Inevitably, Vita will be compared to Nintendo’s (PINK:NTDOY) 3DS, which launched with a $250 price tag early last year and sold more than 15 million units by the time the holiday season was over. That performance included, however, a price drop, to $170, a few months after the 3DS initial launch. It’s still in the early going for the PlayStation Vita, so it’s not yet clear what the sales pace will be now that the machine is available worldwide, or when Sony might be forced to lower the price to sustain sales volume.
A fighting chance
Time magazine’s Techland column notes projections by Strategy Analytics that put Vita sales at about 12 million units in 2012, assuming a price drop somewhere along the way. Not bad. But the gaming landscape continues to shift as the smartphone population and opportunities for gaming on smartphones continue to grow. More than 100 million Apple (NASDAQ:AAPL) iPhones were activated last year, and smartphones operating on Google’s (NASDAQ:GOOG) Android platform are being powered up at a rate of 850,000 per day worldwide. Industry experts estimate that 88% of smartphone owners use the devices to play games.
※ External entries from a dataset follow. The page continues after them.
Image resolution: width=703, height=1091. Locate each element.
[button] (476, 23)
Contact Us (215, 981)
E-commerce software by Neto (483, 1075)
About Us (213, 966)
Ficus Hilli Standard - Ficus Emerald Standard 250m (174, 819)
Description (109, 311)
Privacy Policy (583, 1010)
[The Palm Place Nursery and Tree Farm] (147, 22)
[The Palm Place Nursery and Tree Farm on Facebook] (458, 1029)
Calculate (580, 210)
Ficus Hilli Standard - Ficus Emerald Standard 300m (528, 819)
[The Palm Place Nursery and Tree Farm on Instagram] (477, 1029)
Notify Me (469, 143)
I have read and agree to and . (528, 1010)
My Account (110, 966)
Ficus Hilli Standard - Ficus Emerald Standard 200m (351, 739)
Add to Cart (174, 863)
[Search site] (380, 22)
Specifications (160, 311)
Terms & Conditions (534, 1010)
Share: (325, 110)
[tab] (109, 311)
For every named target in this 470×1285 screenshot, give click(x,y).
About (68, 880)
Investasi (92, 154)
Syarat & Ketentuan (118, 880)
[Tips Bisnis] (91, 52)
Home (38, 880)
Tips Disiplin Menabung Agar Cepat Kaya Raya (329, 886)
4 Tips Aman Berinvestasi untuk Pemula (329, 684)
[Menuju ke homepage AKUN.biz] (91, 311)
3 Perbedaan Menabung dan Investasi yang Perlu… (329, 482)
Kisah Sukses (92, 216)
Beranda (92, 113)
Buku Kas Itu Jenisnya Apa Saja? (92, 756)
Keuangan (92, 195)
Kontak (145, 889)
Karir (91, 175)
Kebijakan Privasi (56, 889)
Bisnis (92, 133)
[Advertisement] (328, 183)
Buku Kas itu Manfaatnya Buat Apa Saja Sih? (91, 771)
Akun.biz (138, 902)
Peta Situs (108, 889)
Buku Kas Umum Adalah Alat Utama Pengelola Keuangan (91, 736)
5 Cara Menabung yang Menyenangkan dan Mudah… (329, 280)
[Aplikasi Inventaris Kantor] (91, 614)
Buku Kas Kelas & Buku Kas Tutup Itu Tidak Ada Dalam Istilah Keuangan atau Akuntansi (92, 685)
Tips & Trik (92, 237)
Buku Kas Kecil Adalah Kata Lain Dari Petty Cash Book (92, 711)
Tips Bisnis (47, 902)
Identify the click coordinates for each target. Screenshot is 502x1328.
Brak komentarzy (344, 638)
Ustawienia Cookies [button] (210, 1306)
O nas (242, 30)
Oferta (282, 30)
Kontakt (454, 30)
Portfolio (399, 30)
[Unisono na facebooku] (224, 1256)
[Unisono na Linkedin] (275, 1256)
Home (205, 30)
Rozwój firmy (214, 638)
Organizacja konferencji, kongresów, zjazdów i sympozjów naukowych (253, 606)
Set-top console sales, meanwhile, are steadily dropping, with January sales in the U.S. down nearly 40% year over year, partly because of a weak lineup of new titles. Revenue from set-top consoles such as Microsoft’s (NASDAQ:MSFT) Xbox 360, Sony’s PlayStation 3, and Nintendo’s Wii fell 38% in January, to just under $200 million from $324 million a year ago.
But if the Vita does in fact sell 12 million units in 2012, it would suggest there’s still a fairly solid market for dedicated gaming handhelds. Too, the story lines and video quality of many games offered on smartphones are no match for the lineup of high-definition games available for the Vita. That creates opportunities for Sony and game developers like Blizzard Activision (NASDAQ:ATVI) and Electronic Arts (NASDAQ:EA), which are hoping to entice a new generation of gamers into trying the developers’ more elaborate and visually engaging offerings. Even if the Vita can’t break the grip that free and cheap mobile games have on the video game industry, there still is a chance it could loosen that grip.